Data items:
—————

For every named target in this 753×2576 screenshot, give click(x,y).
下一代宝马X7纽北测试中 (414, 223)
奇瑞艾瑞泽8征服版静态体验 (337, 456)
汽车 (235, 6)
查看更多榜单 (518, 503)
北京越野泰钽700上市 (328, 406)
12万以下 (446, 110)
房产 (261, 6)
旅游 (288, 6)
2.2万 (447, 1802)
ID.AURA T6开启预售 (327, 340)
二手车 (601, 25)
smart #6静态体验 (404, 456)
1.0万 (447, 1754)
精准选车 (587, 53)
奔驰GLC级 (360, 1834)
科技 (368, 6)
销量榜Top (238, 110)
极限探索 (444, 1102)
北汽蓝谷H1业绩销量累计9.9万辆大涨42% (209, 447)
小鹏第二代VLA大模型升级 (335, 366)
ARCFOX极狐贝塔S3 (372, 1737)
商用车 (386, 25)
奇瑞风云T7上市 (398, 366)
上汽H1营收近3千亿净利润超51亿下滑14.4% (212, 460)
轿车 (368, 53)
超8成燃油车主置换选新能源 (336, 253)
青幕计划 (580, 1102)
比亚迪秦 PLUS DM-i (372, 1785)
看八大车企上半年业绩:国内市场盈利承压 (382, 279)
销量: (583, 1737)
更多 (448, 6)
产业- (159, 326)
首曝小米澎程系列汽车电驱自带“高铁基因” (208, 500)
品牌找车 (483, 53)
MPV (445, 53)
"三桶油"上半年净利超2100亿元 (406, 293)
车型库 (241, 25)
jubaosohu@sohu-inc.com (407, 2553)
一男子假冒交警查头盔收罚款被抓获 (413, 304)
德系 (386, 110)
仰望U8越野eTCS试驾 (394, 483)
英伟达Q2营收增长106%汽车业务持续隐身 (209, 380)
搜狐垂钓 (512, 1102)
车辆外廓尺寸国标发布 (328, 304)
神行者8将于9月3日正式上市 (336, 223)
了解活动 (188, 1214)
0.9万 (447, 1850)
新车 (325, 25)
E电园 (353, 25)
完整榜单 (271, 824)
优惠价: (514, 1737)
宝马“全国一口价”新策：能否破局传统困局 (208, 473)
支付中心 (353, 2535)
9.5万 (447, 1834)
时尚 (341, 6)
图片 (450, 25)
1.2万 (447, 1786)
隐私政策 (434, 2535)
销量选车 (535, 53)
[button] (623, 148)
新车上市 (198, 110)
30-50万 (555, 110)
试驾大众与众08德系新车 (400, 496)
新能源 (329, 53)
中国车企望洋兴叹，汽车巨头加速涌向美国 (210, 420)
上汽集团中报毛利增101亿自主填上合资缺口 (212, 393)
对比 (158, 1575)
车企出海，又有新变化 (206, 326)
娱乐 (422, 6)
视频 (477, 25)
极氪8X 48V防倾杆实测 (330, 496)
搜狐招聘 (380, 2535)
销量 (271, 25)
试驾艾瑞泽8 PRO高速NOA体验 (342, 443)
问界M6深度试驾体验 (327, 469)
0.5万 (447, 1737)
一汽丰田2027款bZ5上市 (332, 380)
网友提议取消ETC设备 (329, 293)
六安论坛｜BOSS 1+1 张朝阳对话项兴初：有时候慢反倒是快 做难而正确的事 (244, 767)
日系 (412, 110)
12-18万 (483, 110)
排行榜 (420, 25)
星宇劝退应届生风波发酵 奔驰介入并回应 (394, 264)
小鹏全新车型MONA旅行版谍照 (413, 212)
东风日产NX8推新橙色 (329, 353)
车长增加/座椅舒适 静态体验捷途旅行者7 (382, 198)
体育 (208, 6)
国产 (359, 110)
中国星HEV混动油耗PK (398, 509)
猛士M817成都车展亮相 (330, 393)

—————

▸ **What to produce**
From the records above, quote only the lines running from the line with "新能源 (329, 53)" to the line with "网友提议取消ETC设备 (329, 293)", both lines included.

▸ **Reply to the task**
新能源 (329, 53)
中国车企望洋兴叹，汽车巨头加速涌向美国 (210, 420)
上汽集团中报毛利增101亿自主填上合资缺口 (212, 393)
对比 (158, 1575)
车企出海，又有新变化 (206, 326)
娱乐 (422, 6)
视频 (477, 25)
极氪8X 48V防倾杆实测 (330, 496)
搜狐招聘 (380, 2535)
销量 (271, 25)
试驾艾瑞泽8 PRO高速NOA体验 (342, 443)
问界M6深度试驾体验 (327, 469)
0.5万 (447, 1737)
一汽丰田2027款bZ5上市 (332, 380)
网友提议取消ETC设备 (329, 293)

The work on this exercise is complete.